Submitted by Roanman on Sat, 05/03/2014 - 09:37

 

Because we’re a mite out of practice, we’re gonna ease into this thing today with some simple stuff.

President Obama continues to block the Keystone Pipeline project.

 

And yet, Canadian oil exports to the United States continue to expand.

 

How’s it getting there?

Rail.

 

Wait a minute ..... where have I seen a chart like this before?

Of course, it looks just like Michael Mann/Al Gore's famed "Hockey Stick" chart!

Oh well, at least the profits were real ..... in both cases.

 

Silly political reporters spent a couple days arguing about “ugly politics”, the “Green” wing of the Democrat Party and how they are killing jobs all over the country.

Your Uncle Roany, cynic that he is, is inclined to consider a different possibility and wonders who owns the Rail Cars delivering all that oil. 

Mostly, it’s the Burlington Northern Santa Fe Railroad.

 

Burlington Northern Santa Fe Railways is 22% owned by Berkshire Hathaway since 2009.

You might have noticed that shipments of oil by rail took off big time in 2010.
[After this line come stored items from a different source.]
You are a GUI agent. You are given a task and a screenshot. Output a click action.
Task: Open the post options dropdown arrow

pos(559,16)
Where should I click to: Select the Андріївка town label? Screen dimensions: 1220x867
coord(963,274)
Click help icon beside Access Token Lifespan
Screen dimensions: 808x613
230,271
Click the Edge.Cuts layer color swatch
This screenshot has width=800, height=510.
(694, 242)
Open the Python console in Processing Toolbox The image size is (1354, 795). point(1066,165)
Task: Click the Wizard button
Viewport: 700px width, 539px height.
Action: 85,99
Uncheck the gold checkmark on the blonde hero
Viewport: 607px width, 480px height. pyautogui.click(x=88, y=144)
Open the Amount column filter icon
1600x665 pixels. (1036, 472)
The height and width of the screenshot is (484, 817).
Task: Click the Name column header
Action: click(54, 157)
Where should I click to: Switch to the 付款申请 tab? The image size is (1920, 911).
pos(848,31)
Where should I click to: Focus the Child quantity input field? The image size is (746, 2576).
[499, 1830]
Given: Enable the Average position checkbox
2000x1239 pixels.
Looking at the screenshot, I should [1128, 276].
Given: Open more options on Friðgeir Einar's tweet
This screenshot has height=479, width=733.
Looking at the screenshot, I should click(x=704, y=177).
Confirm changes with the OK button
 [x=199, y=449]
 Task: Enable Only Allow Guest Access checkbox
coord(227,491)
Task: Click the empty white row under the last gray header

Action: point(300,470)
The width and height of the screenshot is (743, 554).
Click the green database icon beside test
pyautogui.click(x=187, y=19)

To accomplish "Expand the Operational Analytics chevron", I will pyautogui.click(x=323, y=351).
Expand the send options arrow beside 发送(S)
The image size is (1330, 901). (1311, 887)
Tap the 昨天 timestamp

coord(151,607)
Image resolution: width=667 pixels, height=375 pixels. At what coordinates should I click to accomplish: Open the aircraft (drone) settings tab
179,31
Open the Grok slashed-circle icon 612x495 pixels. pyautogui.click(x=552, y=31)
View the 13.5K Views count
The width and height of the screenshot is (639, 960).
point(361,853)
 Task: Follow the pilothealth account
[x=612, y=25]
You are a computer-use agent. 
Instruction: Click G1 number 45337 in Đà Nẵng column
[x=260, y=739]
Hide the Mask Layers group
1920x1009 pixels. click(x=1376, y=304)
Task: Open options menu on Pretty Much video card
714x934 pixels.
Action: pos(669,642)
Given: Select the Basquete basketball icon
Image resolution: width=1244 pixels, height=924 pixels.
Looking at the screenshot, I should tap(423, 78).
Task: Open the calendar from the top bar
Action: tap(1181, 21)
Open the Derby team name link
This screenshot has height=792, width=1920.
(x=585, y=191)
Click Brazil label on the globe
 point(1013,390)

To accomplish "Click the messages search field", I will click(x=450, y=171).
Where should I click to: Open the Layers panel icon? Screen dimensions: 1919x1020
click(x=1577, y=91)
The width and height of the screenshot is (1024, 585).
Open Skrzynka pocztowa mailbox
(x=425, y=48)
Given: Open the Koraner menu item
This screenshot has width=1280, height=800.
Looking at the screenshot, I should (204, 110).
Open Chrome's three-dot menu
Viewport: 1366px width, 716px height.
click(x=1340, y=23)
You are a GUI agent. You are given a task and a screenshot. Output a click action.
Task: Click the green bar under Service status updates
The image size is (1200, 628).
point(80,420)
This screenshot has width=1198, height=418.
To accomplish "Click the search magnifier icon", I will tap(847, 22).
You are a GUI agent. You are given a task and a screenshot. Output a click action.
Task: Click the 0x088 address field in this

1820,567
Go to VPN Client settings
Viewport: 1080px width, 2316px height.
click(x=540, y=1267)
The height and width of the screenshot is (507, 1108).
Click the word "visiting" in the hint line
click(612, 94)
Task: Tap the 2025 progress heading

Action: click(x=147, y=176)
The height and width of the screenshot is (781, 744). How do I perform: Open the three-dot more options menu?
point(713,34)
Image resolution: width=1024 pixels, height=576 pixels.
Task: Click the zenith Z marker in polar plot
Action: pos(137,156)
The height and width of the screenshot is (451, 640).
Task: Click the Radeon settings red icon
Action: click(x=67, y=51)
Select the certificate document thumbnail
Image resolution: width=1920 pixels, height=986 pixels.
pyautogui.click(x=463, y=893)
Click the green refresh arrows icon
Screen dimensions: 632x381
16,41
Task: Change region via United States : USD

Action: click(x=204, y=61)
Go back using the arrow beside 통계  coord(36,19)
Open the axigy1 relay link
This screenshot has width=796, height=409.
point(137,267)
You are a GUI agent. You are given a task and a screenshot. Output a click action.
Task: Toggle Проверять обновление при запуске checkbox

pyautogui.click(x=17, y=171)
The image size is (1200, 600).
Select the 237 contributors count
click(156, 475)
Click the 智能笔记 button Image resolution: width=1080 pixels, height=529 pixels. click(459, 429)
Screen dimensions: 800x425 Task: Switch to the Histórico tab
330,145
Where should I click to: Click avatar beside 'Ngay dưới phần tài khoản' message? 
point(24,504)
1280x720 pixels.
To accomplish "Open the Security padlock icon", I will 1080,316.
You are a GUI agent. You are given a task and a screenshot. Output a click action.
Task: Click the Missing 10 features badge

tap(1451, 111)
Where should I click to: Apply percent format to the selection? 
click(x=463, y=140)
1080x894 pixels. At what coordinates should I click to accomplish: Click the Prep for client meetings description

Speaking of rich guys, Berkshire Hathaway’s largest shareholder is of course Warren Buffett.

 

Just sayin'.

 

Who, as an aside through Berkshire Hathaway, also bought a 1% interest in Suncor, a huge player in the Canadian Oil Sands just last summer.

In the interest of full disclosure, your Uncle Roany is about to get back into COS.

Speaking of oil, Russia is about to end up with about as much Ukraine as Putin feels like having despite the best efforts of the Neocon/Lib imbeciles running amok over at the CIA/State Department, as Europe will cave on the issue, leaving the pathetic little man in the White House with even more egg on his face than usual.

Here are the only two pieces of information you need in order to discern the fate of Ukraine.

 

 

If you’re wondering where the world’s proven oil reserves reside now days, here’s your answer.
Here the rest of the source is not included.